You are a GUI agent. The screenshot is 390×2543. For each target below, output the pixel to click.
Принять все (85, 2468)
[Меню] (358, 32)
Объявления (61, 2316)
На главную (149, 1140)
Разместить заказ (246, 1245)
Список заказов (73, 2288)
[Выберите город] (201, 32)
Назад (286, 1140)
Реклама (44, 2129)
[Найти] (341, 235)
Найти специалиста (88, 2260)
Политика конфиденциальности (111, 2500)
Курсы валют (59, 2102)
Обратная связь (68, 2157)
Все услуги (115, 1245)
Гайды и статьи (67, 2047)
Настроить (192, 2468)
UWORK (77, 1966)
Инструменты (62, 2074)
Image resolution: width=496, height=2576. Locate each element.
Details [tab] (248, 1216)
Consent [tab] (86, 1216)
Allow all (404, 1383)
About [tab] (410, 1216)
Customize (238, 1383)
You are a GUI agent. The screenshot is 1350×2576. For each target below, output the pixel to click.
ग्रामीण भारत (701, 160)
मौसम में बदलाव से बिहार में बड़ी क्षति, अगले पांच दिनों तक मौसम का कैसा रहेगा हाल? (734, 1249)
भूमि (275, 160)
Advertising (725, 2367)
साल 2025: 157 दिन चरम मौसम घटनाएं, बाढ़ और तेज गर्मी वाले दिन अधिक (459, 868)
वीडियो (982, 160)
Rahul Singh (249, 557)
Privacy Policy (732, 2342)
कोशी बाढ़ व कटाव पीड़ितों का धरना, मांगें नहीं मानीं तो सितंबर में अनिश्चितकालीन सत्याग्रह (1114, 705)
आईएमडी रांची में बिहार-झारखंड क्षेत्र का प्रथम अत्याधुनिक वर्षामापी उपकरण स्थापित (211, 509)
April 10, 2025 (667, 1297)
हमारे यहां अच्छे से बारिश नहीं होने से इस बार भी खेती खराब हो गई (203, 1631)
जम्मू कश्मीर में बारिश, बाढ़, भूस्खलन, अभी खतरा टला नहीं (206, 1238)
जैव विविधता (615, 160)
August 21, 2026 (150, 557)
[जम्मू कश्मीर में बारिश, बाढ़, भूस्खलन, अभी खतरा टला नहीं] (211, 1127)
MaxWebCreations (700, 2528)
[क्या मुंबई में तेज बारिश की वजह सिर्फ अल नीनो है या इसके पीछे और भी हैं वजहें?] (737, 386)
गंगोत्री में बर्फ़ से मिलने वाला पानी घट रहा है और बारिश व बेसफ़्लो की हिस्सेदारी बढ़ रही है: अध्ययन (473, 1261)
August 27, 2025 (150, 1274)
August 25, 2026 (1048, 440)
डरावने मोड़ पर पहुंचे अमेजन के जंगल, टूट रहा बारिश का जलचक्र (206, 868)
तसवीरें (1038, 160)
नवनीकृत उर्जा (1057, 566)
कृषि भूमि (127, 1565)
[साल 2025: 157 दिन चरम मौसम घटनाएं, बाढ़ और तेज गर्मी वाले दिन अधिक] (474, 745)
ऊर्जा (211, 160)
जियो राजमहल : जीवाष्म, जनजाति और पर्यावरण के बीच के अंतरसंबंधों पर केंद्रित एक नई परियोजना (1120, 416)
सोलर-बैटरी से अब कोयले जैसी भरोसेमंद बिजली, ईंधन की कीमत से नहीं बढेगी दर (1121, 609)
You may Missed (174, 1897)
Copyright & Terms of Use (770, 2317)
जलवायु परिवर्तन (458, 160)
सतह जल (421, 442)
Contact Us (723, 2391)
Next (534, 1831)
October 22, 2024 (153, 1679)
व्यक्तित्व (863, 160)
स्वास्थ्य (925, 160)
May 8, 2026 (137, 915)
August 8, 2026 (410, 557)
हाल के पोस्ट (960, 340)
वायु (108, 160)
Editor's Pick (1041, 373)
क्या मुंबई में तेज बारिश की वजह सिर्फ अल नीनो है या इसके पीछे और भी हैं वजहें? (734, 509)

## About this exercise:
Here the job is to set down exactly the lines of the material above that fall between the one with "Настроить (192, 2468)" and the one with "नवनीकृत उर्जा (1057, 566)", inclusive, and nothing beyond them.

## Result:
Настроить (192, 2468)
UWORK (77, 1966)
Инструменты (62, 2074)
Image resolution: width=496, height=2576. Locate each element.
Details [tab] (248, 1216)
Consent [tab] (86, 1216)
Allow all (404, 1383)
About [tab] (410, 1216)
Customize (238, 1383)
You are a GUI agent. The screenshot is 1350×2576. For each target below, output the pixel to click.
ग्रामीण भारत (701, 160)
मौसम में बदलाव से बिहार में बड़ी क्षति, अगले पांच दिनों तक मौसम का कैसा रहेगा हाल? (734, 1249)
भूमि (275, 160)
Advertising (725, 2367)
साल 2025: 157 दिन चरम मौसम घटनाएं, बाढ़ और तेज गर्मी वाले दिन अधिक (459, 868)
वीडियो (982, 160)
Rahul Singh (249, 557)
Privacy Policy (732, 2342)
कोशी बाढ़ व कटाव पीड़ितों का धरना, मांगें नहीं मानीं तो सितंबर में अनिश्चितकालीन सत्याग्रह (1114, 705)
आईएमडी रांची में बिहार-झारखंड क्षेत्र का प्रथम अत्याधुनिक वर्षामापी उपकरण स्थापित (211, 509)
April 10, 2025 (667, 1297)
हमारे यहां अच्छे से बारिश नहीं होने से इस बार भी खेती खराब हो गई (203, 1631)
जम्मू कश्मीर में बारिश, बाढ़, भूस्खलन, अभी खतरा टला नहीं (206, 1238)
जैव विविधता (615, 160)
August 21, 2026 (150, 557)
[जम्मू कश्मीर में बारिश, बाढ़, भूस्खलन, अभी खतरा टला नहीं] (211, 1127)
MaxWebCreations (700, 2528)
[क्या मुंबई में तेज बारिश की वजह सिर्फ अल नीनो है या इसके पीछे और भी हैं वजहें?] (737, 386)
गंगोत्री में बर्फ़ से मिलने वाला पानी घट रहा है और बारिश व बेसफ़्लो की हिस्सेदारी बढ़ रही है: अध्ययन (473, 1261)
August 27, 2025 (150, 1274)
August 25, 2026 (1048, 440)
डरावने मोड़ पर पहुंचे अमेजन के जंगल, टूट रहा बारिश का जलचक्र (206, 868)
तसवीरें (1038, 160)
नवनीकृत उर्जा (1057, 566)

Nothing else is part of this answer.